リハビリのスタッフ間で話題になった話
突然ですが、リハビリスタッフが交流しているネットコミュニティでギランバレー症状群の方は病棟内自立歩行しても、
ジャンプや大股歩き、小走りなどの応用歩行ができない方が多い
という話題で盛り上がっていました。
私はだいたい1年くらいで、ジャンプも大股歩きも小走りもできました。
神経の回復を待ちながらなので、かなりゆっくり作っていった感じです。
自分はどーしたっけ??って考えていたら、色々と思い出したことがあったので、今回はそのことを書きたいと思います。
申し訳ございません。

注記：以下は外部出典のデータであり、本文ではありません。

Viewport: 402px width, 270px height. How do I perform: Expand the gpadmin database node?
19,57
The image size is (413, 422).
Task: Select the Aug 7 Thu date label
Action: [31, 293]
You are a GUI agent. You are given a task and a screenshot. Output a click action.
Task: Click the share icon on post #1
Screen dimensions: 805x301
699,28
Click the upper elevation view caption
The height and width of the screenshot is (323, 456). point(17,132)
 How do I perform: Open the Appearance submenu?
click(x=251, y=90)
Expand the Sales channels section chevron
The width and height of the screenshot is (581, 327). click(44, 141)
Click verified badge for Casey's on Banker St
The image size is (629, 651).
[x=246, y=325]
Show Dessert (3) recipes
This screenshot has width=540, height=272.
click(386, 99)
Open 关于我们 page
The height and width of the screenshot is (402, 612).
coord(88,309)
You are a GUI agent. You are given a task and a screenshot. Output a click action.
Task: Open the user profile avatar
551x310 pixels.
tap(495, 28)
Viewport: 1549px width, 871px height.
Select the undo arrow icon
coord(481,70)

今回は医療スタッフ向け内容となります。
(この話題の際に、ご質問してくださった方のために書いた記事になります)
専門用語が多くなりますので、あらかじめご了承ください。
またおこがましいかもしれませんが、少しでも臨床でのヒントにつながると幸いです。
自分の場合、屋内歩行と屋外歩行のリハビリでは真逆の戦略をとりました。
安定した屋内歩行の獲得に向けて
(発症後21日にリハ開始、退院は発症後49日目その頃の話し)
入院中はとにかくCPGを意識したプログラムを実施していました。
(CPGはCentral Pattern Generatorといい、日本語では中枢性パターン発生器と訳されます。)

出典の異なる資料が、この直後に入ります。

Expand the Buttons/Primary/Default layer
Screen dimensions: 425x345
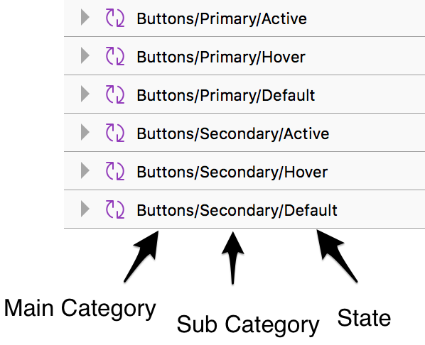tap(85, 94)
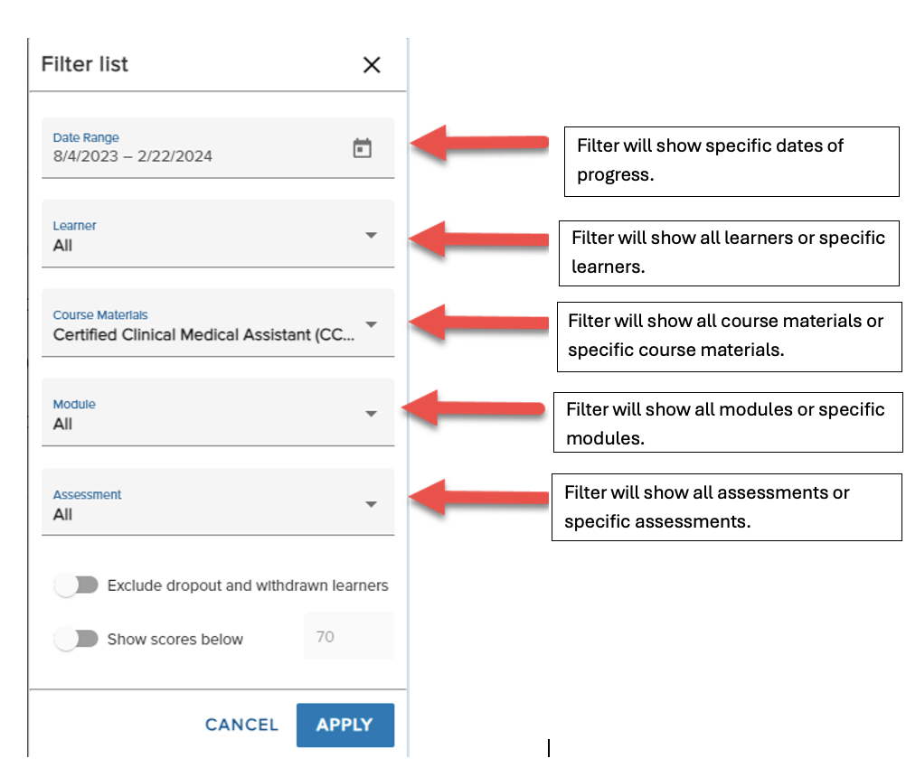Expand the Module selection dropdown

tap(217, 413)
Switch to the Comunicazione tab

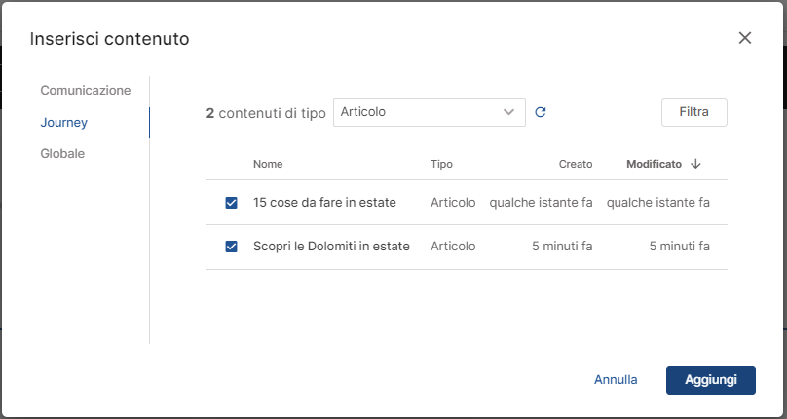point(85,90)
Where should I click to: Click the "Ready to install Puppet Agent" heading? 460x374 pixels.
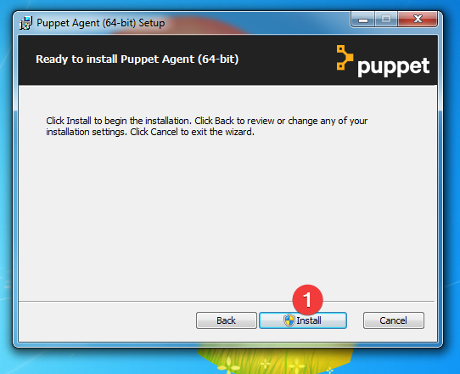(x=137, y=59)
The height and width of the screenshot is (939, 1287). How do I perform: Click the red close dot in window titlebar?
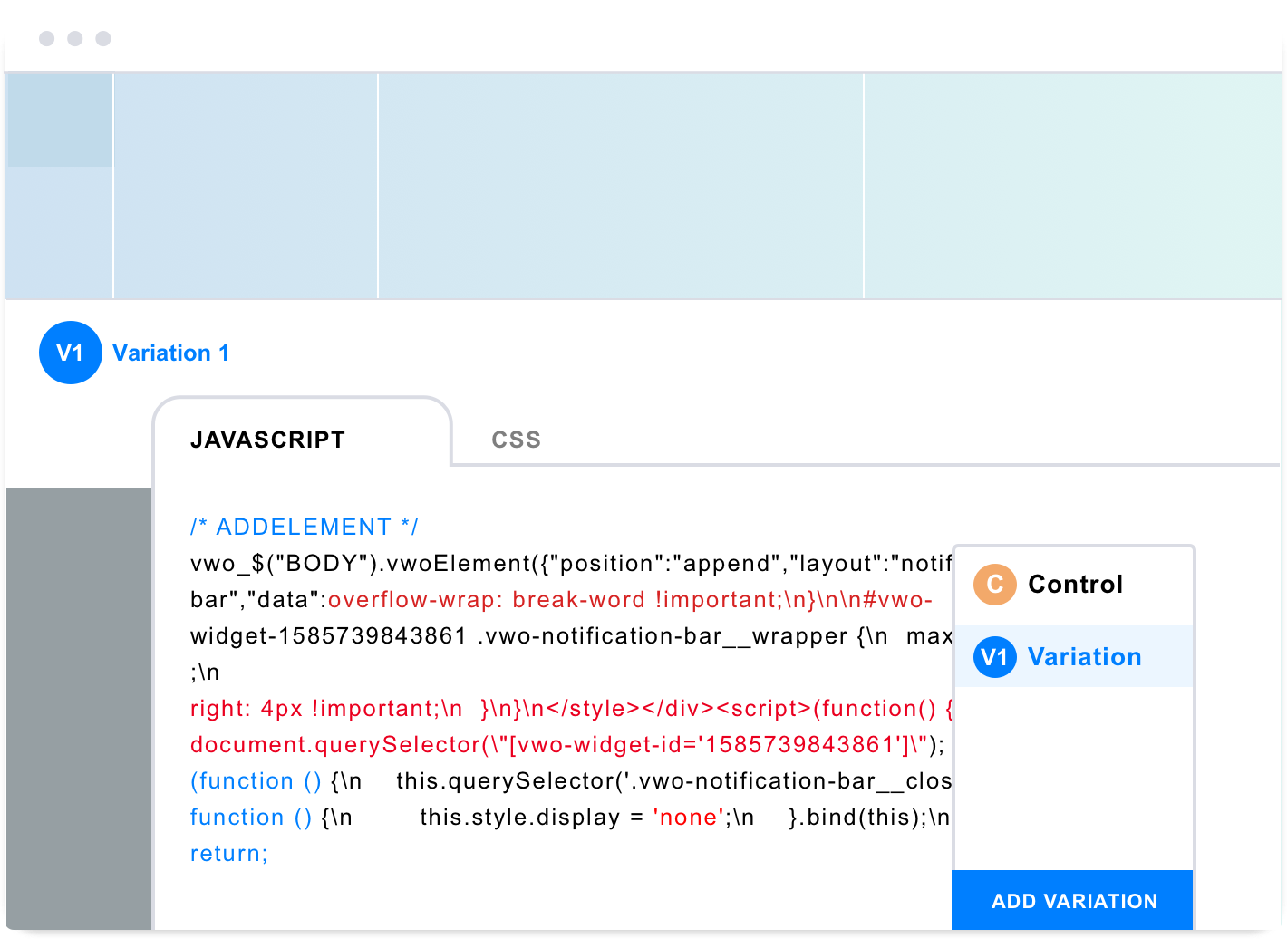coord(47,39)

というのもγグロブリン投与後の筋力回復のスピードから、筋力の回復までには1年くらいかかると推測したからです。
そこで弱い筋力でも、とにかく効率よく歩くことを目指しました。
その時にネックになったのが歩行器になります。(この話しをしていいのか微妙ですが。。)
実は歩行器を利用するだけで、上肢、体幹の筋肉痛が出現しました。。
そして動員する筋が増えるため、より疲れやすかったんです。
ですから早期から歩行器を外し、CPGを意識した歩行練習を実施しました。
必要なタイミングで最低限の筋出力を発揮させ、リズミカルに歩く
事を主眼にしました。
また一方で感覚性の運動失調が著明であったため、歩く様子を動画でとり、フォーム改善を行うなど運動学習を利用したリハビリを行いました。
屋外歩行(発症後49日以降、自宅療養中の話し)
屋内歩行では「動(動かす)」を意識しましたが、屋外は「制(セーブする)」という真逆の戦略をとりました。
屋外歩行に対し問題となっていたのが、感覚性の運動失調です。
また専門用語。苦笑。。申し訳ございません。専門家の方に意識してほしいので用語を多めに使ってます。
簡単に説明すると、体の感覚が鈍いので、うまく動かせないことです。
特に退院直後は踵部の足底感覚は依然として脱失していました。
また広範囲の筋力低下があり、特に土台となっている足部はアーチが消えるなど、全身にわたって問題が山積みでした。
バランスに関する出力も入力も、そして統合さえも怪しい状況で、不整地の歩行は転倒リスクが高かったです(統合の話しはまたいつか。)
というわけで屋外はワイドベース、カウンターウェイトを多用し、重心移動をセーブさせながら、ゆっくりと安全に歩くことを意識しました。
ほんとすみません。。リハビリ関係者しかわからないと思いますが、上記内容が私の中ではポイントだと思っています。
もう少しわかりやすく書くと、外歩きがなれるまで転ばないようにするため、歩き方を工夫してました。
その方法が、両足を広げそーっと歩く方法です。
入院中はリズムカルに歩き、退院後はゆっくりそーっと歩いていました。
特に退院後2週間は、両足をテーピングで完全固定したり、体幹を弾包で巻いたり、関節を制動させていました。
買い物リハという形で、家から5分の100均へ行きながら、、身体の使い方を少しづつ慣らした感じになります。
そしてある程度体力的に余裕がでてきてから、本格的にバランストレーニングを開始しました。
バランストレーニングの話しは次回に。。
次回の方が臨床的には使えるかもしれません。
かなりマニアックな話になりましたが、PTの方に伝わると嬉しいです。
少しでもギランバレーのリハビリで応用歩行で苦戦している方が減る事を願っています。